The asset manager surveyed 125 wealth managers in 26 countries across six regions and found an overwhelming majority (86%) said the main reason for investing in private markets and other illiquid asset classes is because of better yields or enhanced investment returns.

Yet, the survey also found that there are barriers to investing in alternative and other illiquid assets. It showed that 71% of wealth managers were concerned with lock-up periods, while 59% said they did not have the necessary resources to perform the required due diligence before investing.

Just 21% said their clients thought fees were too high for these types of investment funds and strategies.

Additionally, the survey found 82% of wealth managers noted a significant uptick in demand for ESG investments over the past year.

For 64% of those surveyed, clients are choosing ESG in response to changing societal sentiment toward climate change, social issues and corporate governance, while 46% said their clients are also seeking to minimise reputational risk.

Outsourcing

Elsewhere in the survey, when asked to select their top two business priorities over the next two years, “improving the client experience” was the number one priority (76%).

To help them do so, there is clear intention to outsource/seek assistance across certain elements, including portfolio construction (14%), portfolio operations (14%) and portfolio governance (17%).

Some 60% of respondents already work with third parties on investment research, with an additional 36% supported on manager selection, and 30% on outsourcing reporting requirements.

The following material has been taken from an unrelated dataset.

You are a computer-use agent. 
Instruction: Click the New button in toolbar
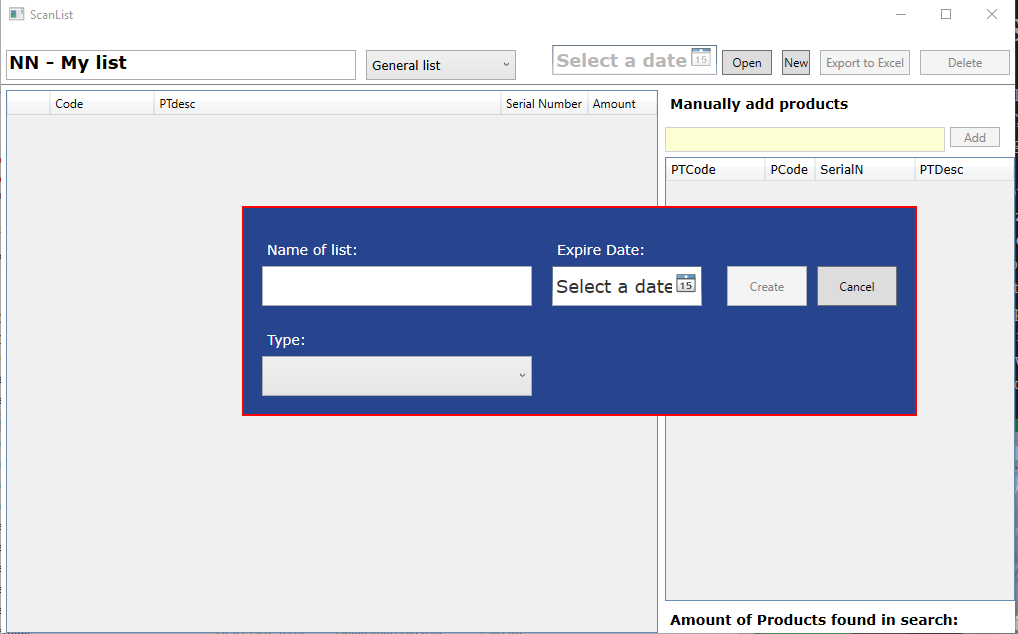(796, 63)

Around 42% said they would be seeking additional third-party support around ESG investment offerings and integration.

‘Embracing’ alternatives

Amit Popat, partner at Mercer, said: “It is encouraging to see the majority of wealth managers embracing and investing in illiquid and other alternative asset classes, citing yield and return potential.

“With traditional asset classes unlikely to generate the same level of returns in the next few years as they did in the past, it is critical that wealth managers’ client portfolios are positioned to seize the widest range of investment opportunities.

“Operationally, accessing this wide spectrum of investments may not be straight-forward for even the largest wealth managers. As a result, many have or are considering working with independent third-party firms that provide specialised services to meet their specific needs.

“This is particularly important regarding access to global managers, best-in-class research, operational due diligence and implementation services because these services are central in achieving their own clients’ objectives.”